Overall market up by volume of deals, but number of larger deals down. Click here to download the full report.

At Go4Venture, we have for several years been tracking European tech fundraising deals and creating a ‘Headline Transaction Index’ (HTI) based on all deals over €1m, mainly focusing on “Large” deals greater than $10m/€7.5m. Based on the number and value of transactions reported in professional publications the HTI index is an early indicator of the progression of the private market cycle for European technology companies.

Our 2016 year-end review based on the HTI data shows:

  1. A slow down of larger (≥€75m) deals: drop off in mega deals (≥$100m) compared to 2015 when there were 11 mega deals valued at 2.1bn; in 2016 there were 9 mega deals valued at 1.5bn.
  2. Growing number of substantial Series A: volume up 7% and average value up 8% from 2015.
  3. Rise of ‘generalist’ investors: 28 more deals included at least one generalist investor (65% of total deals).
  4. Fintech and marketplaces are all the rage: fintech growing by volume (+11%) and average deal size (+5%). Marketplaces are superseding ecommerce (volume of latter is down 10%).
  5. Overall increase in number of large deals across all European countries: excluding Sweden.

Overall market up by volume of deals, but number of larger deals down

Against all expectations the European market has been accelerating since September 2016, after a slowdown at the beginning of the year. By value the market did slow down but only due to a contraction in the value of larger deals (≥€75m). The market remains very active in the traditional European fundraising domain (€7.5m – €75m). A key trend is that the number and size of Series A rounds ≥€7.5m increased year-on-year.

:: Problem a ::
Write out the European tech fundraising review word for word.
The fundraising review and the records below it are unrelated material.

:: Items ::

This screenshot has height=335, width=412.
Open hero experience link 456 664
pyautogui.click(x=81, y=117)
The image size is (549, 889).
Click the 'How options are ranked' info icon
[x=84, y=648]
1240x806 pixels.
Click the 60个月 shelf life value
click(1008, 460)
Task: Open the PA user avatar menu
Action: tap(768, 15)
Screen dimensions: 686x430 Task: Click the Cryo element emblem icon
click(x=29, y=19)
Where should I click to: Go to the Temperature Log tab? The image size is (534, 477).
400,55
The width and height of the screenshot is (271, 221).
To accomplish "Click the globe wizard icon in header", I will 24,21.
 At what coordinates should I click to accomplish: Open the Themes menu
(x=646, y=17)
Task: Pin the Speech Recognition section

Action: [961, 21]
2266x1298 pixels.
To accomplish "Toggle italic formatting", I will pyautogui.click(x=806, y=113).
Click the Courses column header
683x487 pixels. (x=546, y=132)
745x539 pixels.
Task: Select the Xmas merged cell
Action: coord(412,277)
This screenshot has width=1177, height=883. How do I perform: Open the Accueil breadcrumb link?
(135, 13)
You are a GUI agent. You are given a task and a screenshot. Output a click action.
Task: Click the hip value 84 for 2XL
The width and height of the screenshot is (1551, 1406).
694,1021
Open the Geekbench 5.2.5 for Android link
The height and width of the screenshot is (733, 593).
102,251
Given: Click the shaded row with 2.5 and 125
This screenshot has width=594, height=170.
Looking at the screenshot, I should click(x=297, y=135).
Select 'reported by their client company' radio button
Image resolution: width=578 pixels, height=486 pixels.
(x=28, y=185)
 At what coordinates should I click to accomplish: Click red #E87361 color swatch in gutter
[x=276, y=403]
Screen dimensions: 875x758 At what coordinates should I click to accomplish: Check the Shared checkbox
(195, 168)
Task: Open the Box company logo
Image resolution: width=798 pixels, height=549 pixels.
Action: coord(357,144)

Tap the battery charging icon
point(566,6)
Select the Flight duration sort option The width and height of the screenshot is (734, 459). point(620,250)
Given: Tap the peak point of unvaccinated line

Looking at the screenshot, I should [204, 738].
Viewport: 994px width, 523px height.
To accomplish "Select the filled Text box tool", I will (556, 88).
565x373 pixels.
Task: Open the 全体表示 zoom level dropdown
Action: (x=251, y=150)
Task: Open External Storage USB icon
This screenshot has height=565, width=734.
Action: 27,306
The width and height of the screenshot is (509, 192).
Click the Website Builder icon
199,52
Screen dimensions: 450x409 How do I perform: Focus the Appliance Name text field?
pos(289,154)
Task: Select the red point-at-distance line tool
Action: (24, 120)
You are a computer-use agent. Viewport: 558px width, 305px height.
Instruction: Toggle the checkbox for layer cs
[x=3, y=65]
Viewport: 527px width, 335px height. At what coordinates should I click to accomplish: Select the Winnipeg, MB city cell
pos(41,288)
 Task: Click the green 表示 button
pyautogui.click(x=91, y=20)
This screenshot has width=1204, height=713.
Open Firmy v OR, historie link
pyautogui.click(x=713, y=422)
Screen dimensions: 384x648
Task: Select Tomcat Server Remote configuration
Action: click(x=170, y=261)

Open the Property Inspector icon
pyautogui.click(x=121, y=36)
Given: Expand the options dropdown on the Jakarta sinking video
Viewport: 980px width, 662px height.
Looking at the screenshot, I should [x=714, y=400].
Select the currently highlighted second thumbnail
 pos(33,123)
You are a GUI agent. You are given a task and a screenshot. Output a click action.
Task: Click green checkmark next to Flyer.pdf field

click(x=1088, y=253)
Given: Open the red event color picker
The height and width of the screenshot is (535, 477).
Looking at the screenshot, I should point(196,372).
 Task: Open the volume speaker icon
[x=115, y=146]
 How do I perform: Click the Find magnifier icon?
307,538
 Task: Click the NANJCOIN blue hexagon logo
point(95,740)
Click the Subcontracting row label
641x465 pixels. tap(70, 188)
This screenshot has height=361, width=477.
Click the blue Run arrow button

:: Problem b ::
Swap "Website Builder" for "Site Builder" in the records, covering everything from the line containing "Viewport: 994px width, 523px height." down to the line containing "pos(33,123)". Change nothing else, and return only those lines.

:: Exercise solution a ::
Overall market up by volume of deals, but number of larger deals down. Click here to download the full report.

At Go4Venture, we have for several years been tracking European tech fundraising deals and creating a ‘Headline Transaction Index’ (HTI) based on all deals over €1m, mainly focusing on “Large” deals greater than $10m/€7.5m. Based on the number and value of transactions reported in professional publications the HTI index is an early indicator of the progression of the private market cycle for European technology companies.

Our 2016 year-end review based on the HTI data shows:

  1. A slow down of larger (≥€75m) deals: drop off in mega deals (≥$100m) compared to 2015 when there were 11 mega deals valued at 2.1bn; in 2016 there were 9 mega deals valued at 1.5bn.
  2. Growing number of substantial Series A: volume up 7% and average value up 8% from 2015.
  3. Rise of ‘generalist’ investors: 28 more deals included at least one generalist investor (65% of total deals).
  4. Fintech and marketplaces are all the rage: fintech growing by volume (+11%) and average deal size (+5%). Marketplaces are superseding ecommerce (volume of latter is down 10%).
  5. Overall increase in number of large deals across all European countries: excluding Sweden.

Overall market up by volume of deals, but number of larger deals down

Against all expectations the European market has been accelerating since September 2016, after a slowdown at the beginning of the year. By value the market did slow down but only due to a contraction in the value of larger deals (≥€75m). The market remains very active in the traditional European fundraising domain (€7.5m – €75m). A key trend is that the number and size of Series A rounds ≥€7.5m increased year-on-year.

:: Exercise solution b ::
Viewport: 994px width, 523px height.
To accomplish "Select the filled Text box tool", I will (556, 88).
565x373 pixels.
Task: Open the 全体表示 zoom level dropdown
Action: (x=251, y=150)
Task: Open External Storage USB icon
This screenshot has height=565, width=734.
Action: 27,306
The width and height of the screenshot is (509, 192).
Click the Site Builder icon
199,52
Screen dimensions: 450x409 How do I perform: Focus the Appliance Name text field?
pos(289,154)
Task: Select the red point-at-distance line tool
Action: (24, 120)
You are a computer-use agent. Viewport: 558px width, 305px height.
Instruction: Toggle the checkbox for layer cs
[x=3, y=65]
Viewport: 527px width, 335px height. At what coordinates should I click to accomplish: Select the Winnipeg, MB city cell
pos(41,288)
 Task: Click the green 表示 button
pyautogui.click(x=91, y=20)
This screenshot has width=1204, height=713.
Open Firmy v OR, historie link
pyautogui.click(x=713, y=422)
Screen dimensions: 384x648
Task: Select Tomcat Server Remote configuration
Action: click(x=170, y=261)

Open the Property Inspector icon
pyautogui.click(x=121, y=36)
Given: Expand the options dropdown on the Jakarta sinking video
Viewport: 980px width, 662px height.
Looking at the screenshot, I should [x=714, y=400].
Select the currently highlighted second thumbnail
 pos(33,123)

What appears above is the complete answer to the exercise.